▸ **SUPPLIED RECORDS**
────────

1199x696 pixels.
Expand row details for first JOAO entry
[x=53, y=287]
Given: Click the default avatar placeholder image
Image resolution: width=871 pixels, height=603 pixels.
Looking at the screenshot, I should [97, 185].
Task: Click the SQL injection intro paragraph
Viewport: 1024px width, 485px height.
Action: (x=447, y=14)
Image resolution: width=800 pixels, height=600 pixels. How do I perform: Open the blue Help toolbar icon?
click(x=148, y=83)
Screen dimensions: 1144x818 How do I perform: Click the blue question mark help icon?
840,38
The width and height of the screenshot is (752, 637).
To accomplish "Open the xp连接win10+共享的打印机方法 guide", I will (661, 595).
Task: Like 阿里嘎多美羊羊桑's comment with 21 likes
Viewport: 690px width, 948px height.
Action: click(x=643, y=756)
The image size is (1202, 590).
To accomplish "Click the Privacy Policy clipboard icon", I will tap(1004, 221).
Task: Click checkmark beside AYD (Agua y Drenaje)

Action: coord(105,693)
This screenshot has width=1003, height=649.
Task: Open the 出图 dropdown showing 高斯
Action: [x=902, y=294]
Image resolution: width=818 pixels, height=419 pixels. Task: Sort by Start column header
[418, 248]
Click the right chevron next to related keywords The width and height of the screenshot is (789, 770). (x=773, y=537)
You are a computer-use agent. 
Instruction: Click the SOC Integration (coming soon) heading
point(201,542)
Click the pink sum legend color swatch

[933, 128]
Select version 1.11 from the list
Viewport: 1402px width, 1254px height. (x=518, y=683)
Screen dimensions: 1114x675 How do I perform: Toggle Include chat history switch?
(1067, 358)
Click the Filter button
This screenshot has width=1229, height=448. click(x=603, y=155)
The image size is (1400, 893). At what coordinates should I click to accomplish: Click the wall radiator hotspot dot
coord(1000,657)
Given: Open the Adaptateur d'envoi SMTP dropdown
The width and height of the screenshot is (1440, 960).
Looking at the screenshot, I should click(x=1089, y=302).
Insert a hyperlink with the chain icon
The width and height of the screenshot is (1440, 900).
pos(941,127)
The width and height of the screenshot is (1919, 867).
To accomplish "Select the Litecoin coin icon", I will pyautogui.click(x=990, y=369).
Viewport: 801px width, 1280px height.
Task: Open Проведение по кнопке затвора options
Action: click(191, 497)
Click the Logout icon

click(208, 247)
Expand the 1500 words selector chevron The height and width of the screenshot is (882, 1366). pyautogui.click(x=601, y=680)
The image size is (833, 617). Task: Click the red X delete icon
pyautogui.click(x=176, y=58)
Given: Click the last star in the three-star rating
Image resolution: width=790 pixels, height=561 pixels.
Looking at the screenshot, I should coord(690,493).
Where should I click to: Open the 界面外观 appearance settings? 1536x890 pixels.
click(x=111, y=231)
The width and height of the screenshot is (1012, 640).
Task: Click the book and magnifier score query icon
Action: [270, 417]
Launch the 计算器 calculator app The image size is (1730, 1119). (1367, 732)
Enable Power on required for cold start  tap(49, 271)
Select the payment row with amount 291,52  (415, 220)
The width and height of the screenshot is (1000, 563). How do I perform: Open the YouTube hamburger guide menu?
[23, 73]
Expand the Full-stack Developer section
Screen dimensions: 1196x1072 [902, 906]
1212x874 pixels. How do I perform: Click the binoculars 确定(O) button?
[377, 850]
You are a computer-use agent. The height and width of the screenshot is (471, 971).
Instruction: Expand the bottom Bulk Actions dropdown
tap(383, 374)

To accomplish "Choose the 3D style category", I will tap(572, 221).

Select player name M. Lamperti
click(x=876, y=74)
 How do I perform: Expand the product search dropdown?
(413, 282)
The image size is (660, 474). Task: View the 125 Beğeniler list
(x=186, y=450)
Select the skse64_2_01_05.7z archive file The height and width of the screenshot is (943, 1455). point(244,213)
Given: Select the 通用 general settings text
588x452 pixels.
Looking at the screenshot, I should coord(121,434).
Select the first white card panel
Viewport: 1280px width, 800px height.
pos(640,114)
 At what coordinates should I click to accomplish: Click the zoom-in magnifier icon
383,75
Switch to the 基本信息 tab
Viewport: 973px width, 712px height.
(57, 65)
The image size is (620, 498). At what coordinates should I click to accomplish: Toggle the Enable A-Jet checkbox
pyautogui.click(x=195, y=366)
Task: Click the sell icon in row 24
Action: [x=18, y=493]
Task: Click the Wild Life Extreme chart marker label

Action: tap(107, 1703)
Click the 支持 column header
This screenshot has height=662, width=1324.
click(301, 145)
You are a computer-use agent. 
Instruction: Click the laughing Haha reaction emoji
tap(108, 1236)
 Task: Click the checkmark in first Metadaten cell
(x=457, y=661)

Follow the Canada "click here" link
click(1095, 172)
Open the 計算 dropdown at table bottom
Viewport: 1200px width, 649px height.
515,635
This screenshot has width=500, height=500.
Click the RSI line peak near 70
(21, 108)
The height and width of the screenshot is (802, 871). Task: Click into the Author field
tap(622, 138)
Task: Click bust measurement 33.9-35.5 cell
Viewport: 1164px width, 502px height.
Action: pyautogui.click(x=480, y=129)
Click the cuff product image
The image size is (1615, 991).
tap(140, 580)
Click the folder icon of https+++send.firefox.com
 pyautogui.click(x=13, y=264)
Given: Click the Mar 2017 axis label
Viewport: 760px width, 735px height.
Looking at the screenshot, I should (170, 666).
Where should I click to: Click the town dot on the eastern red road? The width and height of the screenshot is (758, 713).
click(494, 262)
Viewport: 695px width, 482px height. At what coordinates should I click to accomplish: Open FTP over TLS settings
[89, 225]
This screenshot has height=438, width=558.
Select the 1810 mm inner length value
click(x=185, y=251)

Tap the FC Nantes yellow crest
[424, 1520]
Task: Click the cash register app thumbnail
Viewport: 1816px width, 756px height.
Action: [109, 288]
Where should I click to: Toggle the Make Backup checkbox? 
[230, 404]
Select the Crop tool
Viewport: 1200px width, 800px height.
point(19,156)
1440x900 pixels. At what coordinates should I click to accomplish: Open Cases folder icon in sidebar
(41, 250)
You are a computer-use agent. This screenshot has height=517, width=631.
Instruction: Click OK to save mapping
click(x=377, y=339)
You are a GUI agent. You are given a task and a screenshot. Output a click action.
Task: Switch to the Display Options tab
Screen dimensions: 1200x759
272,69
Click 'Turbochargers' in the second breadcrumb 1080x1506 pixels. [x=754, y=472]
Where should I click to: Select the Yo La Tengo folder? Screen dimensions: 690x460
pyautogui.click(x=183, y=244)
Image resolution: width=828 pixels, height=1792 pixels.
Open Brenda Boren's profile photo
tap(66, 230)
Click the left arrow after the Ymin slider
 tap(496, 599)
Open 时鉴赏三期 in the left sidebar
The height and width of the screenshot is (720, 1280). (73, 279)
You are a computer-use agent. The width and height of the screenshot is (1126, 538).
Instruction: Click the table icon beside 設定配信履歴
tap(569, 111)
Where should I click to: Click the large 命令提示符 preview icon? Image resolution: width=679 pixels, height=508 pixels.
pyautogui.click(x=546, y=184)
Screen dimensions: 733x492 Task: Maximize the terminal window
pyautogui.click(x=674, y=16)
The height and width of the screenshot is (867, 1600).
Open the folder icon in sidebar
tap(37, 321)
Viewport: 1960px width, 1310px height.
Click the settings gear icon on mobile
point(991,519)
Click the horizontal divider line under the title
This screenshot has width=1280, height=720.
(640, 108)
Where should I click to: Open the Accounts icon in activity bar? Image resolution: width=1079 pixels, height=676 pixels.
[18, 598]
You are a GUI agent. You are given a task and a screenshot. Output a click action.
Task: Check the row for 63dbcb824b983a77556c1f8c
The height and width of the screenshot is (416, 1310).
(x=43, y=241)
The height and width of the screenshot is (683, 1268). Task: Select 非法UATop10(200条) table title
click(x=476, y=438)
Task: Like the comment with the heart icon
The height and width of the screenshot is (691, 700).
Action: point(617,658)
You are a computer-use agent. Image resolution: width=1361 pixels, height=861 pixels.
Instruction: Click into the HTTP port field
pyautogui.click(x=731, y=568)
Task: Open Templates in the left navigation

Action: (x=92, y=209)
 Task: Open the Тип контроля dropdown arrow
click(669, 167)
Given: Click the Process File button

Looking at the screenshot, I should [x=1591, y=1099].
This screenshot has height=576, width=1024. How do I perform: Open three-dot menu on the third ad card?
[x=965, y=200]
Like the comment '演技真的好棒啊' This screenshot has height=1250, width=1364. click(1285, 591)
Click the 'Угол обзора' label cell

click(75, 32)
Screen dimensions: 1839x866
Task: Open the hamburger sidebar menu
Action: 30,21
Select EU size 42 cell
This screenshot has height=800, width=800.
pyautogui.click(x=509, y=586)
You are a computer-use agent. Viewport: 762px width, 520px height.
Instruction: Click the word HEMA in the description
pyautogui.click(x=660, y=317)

────────

▸ **WORK REQUIRED**
In the data above, start at the line that has "Click the pink sum legend color swatch", stop after the line that has "The width and height of the screenshot is (1919, 867).", and print every line in between exactly as it stands.

▸ **EXERCISE RESPONSE**
Click the pink sum legend color swatch

[933, 128]
Select version 1.11 from the list
Viewport: 1402px width, 1254px height. (x=518, y=683)
Screen dimensions: 1114x675 How do I perform: Toggle Include chat history switch?
(1067, 358)
Click the Filter button
This screenshot has width=1229, height=448. click(x=603, y=155)
The image size is (1400, 893). At what coordinates should I click to accomplish: Click the wall radiator hotspot dot
coord(1000,657)
Given: Open the Adaptateur d'envoi SMTP dropdown
The width and height of the screenshot is (1440, 960).
Looking at the screenshot, I should click(x=1089, y=302).
Insert a hyperlink with the chain icon
The width and height of the screenshot is (1440, 900).
pos(941,127)
The width and height of the screenshot is (1919, 867).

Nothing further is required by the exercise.